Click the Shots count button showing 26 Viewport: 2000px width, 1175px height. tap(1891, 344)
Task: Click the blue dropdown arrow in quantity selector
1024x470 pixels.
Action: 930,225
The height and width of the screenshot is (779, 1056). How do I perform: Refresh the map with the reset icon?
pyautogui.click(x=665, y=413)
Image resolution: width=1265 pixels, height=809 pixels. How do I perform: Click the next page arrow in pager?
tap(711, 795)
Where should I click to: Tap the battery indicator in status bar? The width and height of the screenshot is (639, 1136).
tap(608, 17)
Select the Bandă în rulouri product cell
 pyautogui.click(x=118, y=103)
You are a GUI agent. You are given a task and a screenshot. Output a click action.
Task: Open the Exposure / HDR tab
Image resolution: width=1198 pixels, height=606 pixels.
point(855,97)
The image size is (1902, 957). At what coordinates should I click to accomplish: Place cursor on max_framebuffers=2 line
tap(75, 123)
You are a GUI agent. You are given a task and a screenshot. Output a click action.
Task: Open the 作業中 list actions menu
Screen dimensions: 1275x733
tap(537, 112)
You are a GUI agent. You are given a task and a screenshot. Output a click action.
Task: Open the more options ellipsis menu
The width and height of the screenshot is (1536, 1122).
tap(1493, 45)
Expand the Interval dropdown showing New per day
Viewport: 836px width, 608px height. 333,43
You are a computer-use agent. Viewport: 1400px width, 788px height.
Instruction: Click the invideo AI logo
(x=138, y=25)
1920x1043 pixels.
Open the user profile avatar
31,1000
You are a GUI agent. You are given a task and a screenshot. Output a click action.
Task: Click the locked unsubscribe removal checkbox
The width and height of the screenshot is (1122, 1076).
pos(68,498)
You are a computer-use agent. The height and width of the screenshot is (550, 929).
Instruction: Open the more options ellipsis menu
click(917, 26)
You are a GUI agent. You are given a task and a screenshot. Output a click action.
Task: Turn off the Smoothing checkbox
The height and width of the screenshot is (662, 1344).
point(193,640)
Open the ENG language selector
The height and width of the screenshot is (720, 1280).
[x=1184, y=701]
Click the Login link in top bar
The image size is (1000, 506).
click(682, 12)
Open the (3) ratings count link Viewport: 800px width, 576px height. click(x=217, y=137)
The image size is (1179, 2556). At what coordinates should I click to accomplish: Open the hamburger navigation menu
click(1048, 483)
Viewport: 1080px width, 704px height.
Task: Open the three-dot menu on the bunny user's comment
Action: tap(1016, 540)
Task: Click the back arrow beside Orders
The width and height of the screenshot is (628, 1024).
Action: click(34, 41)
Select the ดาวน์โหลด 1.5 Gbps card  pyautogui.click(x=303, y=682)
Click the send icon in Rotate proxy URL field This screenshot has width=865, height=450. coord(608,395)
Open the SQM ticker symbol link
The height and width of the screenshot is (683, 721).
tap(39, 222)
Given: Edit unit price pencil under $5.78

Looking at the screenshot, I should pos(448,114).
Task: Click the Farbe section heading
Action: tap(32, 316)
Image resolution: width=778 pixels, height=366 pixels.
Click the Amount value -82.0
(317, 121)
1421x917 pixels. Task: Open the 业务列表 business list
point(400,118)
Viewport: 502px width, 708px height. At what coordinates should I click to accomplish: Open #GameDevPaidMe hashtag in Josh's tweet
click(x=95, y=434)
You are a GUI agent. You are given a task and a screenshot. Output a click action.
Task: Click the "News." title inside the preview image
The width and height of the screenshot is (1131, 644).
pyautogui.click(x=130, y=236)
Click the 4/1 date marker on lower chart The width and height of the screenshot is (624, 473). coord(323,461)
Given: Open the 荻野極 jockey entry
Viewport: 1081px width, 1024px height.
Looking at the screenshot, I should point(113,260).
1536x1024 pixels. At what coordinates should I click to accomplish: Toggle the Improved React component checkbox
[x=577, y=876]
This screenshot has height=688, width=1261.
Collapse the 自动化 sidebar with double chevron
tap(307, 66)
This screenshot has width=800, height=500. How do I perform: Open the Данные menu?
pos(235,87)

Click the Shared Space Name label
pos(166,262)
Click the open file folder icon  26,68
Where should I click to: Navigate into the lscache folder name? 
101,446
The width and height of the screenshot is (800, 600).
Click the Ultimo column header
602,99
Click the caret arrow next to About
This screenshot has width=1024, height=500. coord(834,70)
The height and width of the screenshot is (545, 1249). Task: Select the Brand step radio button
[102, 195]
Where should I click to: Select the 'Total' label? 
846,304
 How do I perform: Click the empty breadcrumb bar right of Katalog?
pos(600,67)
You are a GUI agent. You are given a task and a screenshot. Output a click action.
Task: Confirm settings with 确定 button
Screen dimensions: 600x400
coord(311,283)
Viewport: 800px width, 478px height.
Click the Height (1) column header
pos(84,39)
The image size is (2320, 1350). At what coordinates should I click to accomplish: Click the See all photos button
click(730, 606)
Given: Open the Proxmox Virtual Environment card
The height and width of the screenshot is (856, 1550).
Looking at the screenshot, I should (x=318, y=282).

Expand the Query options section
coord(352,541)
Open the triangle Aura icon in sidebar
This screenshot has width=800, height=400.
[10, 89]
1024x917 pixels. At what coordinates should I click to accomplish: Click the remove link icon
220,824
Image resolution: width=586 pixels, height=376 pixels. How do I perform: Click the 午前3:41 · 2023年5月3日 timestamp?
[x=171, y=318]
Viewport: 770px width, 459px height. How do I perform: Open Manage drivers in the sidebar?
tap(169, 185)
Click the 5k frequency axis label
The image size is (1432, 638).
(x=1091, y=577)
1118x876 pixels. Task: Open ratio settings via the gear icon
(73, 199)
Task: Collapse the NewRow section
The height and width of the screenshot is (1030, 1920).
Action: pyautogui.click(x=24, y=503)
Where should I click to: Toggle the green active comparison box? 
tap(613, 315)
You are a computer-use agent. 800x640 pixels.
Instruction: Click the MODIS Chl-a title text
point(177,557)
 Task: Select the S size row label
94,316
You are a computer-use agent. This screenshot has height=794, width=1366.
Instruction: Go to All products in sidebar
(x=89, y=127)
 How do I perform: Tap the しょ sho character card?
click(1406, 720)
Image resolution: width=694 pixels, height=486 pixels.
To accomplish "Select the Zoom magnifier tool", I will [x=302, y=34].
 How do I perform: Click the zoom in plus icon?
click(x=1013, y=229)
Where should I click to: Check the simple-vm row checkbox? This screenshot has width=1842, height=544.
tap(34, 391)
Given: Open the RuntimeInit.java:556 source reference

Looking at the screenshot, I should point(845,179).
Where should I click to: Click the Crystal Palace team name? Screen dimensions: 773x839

■ INSTRUCTIONS TO FOLLOW
Would you please repeat exactly the lines above, starting at the line with "Collapse the 自动化 sidebar with double chevron" and stopping at the line with "You are a computer-use agent. This", both included?

■ ANSWER TO THIS TASK
Collapse the 自动化 sidebar with double chevron
tap(307, 66)
This screenshot has width=800, height=500. How do I perform: Open the Данные menu?
pos(235,87)

Click the Shared Space Name label
pos(166,262)
Click the open file folder icon  26,68
Where should I click to: Navigate into the lscache folder name? 
101,446
The width and height of the screenshot is (800, 600).
Click the Ultimo column header
602,99
Click the caret arrow next to About
This screenshot has width=1024, height=500. coord(834,70)
The height and width of the screenshot is (545, 1249). Task: Select the Brand step radio button
[102, 195]
Where should I click to: Select the 'Total' label? 
846,304
 How do I perform: Click the empty breadcrumb bar right of Katalog?
pos(600,67)
You are a GUI agent. You are given a task and a screenshot. Output a click action.
Task: Confirm settings with 确定 button
Screen dimensions: 600x400
coord(311,283)
Viewport: 800px width, 478px height.
Click the Height (1) column header
pos(84,39)
The image size is (2320, 1350). At what coordinates should I click to accomplish: Click the See all photos button
click(730, 606)
Given: Open the Proxmox Virtual Environment card
The height and width of the screenshot is (856, 1550).
Looking at the screenshot, I should (x=318, y=282).

Expand the Query options section
coord(352,541)
Open the triangle Aura icon in sidebar
This screenshot has width=800, height=400.
[10, 89]
1024x917 pixels. At what coordinates should I click to accomplish: Click the remove link icon
220,824
Image resolution: width=586 pixels, height=376 pixels. How do I perform: Click the 午前3:41 · 2023年5月3日 timestamp?
[x=171, y=318]
Viewport: 770px width, 459px height. How do I perform: Open Manage drivers in the sidebar?
tap(169, 185)
Click the 5k frequency axis label
The image size is (1432, 638).
(x=1091, y=577)
1118x876 pixels. Task: Open ratio settings via the gear icon
(73, 199)
Task: Collapse the NewRow section
The height and width of the screenshot is (1030, 1920).
Action: pyautogui.click(x=24, y=503)
Where should I click to: Toggle the green active comparison box? 
tap(613, 315)
You are a computer-use agent. 800x640 pixels.
Instruction: Click the MODIS Chl-a title text
point(177,557)
 Task: Select the S size row label
94,316
You are a computer-use agent. This screenshot has height=794, width=1366.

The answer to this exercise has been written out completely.